§ **EXERCISE INPUTS**
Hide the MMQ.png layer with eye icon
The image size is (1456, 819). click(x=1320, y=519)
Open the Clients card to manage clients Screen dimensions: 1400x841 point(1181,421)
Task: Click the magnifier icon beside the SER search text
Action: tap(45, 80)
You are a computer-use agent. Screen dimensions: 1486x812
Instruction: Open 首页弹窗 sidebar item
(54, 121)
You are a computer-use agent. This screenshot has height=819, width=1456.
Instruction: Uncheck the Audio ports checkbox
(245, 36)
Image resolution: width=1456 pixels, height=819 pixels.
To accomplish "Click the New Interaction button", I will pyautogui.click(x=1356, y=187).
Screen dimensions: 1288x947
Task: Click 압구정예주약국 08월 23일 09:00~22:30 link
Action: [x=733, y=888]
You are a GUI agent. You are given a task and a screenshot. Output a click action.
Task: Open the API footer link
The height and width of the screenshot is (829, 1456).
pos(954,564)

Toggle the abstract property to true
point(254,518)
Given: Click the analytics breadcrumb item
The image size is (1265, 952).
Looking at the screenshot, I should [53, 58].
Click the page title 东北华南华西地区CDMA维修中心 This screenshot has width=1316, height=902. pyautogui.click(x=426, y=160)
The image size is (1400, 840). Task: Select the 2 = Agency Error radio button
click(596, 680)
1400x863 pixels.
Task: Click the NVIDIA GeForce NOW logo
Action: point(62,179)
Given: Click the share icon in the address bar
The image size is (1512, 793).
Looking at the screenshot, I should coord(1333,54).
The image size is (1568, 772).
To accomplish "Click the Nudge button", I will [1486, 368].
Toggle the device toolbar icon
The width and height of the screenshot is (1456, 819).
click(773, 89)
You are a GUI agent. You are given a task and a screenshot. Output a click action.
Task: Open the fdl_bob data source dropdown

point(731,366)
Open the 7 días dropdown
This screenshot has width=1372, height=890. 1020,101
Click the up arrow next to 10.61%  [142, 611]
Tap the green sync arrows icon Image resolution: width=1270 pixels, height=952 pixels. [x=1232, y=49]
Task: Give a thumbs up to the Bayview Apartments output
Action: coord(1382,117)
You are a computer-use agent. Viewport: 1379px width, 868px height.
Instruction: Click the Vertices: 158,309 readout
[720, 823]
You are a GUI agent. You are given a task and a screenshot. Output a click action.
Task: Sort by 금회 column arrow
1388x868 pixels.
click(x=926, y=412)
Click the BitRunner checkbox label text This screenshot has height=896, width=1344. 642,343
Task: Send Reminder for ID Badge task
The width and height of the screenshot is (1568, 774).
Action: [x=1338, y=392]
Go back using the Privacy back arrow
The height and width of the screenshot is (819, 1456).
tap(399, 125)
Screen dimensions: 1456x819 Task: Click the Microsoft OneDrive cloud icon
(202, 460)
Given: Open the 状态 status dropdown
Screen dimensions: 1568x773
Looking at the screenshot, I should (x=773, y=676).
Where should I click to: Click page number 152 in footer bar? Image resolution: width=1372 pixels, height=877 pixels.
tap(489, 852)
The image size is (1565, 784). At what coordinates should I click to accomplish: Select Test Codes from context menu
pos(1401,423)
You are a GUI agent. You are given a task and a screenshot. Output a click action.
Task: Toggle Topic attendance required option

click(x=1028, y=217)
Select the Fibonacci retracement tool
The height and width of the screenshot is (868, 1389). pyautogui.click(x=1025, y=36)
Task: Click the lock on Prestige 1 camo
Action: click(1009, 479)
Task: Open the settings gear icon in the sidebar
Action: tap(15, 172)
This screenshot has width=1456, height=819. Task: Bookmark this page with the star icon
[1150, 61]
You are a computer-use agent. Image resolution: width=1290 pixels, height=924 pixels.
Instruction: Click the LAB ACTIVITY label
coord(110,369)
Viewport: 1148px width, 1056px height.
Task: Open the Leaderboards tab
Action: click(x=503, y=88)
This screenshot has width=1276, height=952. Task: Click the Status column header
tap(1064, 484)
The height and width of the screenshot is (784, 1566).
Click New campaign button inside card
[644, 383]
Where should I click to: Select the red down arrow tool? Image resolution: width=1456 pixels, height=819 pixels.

§ **THE TASK**
Only one thing belongs in the reply: the exact lines of the listing above, from the one with "Click New campaign button inside card" through its last line.

§ **SOLUTION TO THE EXERCISE**
Click New campaign button inside card
[644, 383]
Where should I click to: Select the red down arrow tool? Image resolution: width=1456 pixels, height=819 pixels.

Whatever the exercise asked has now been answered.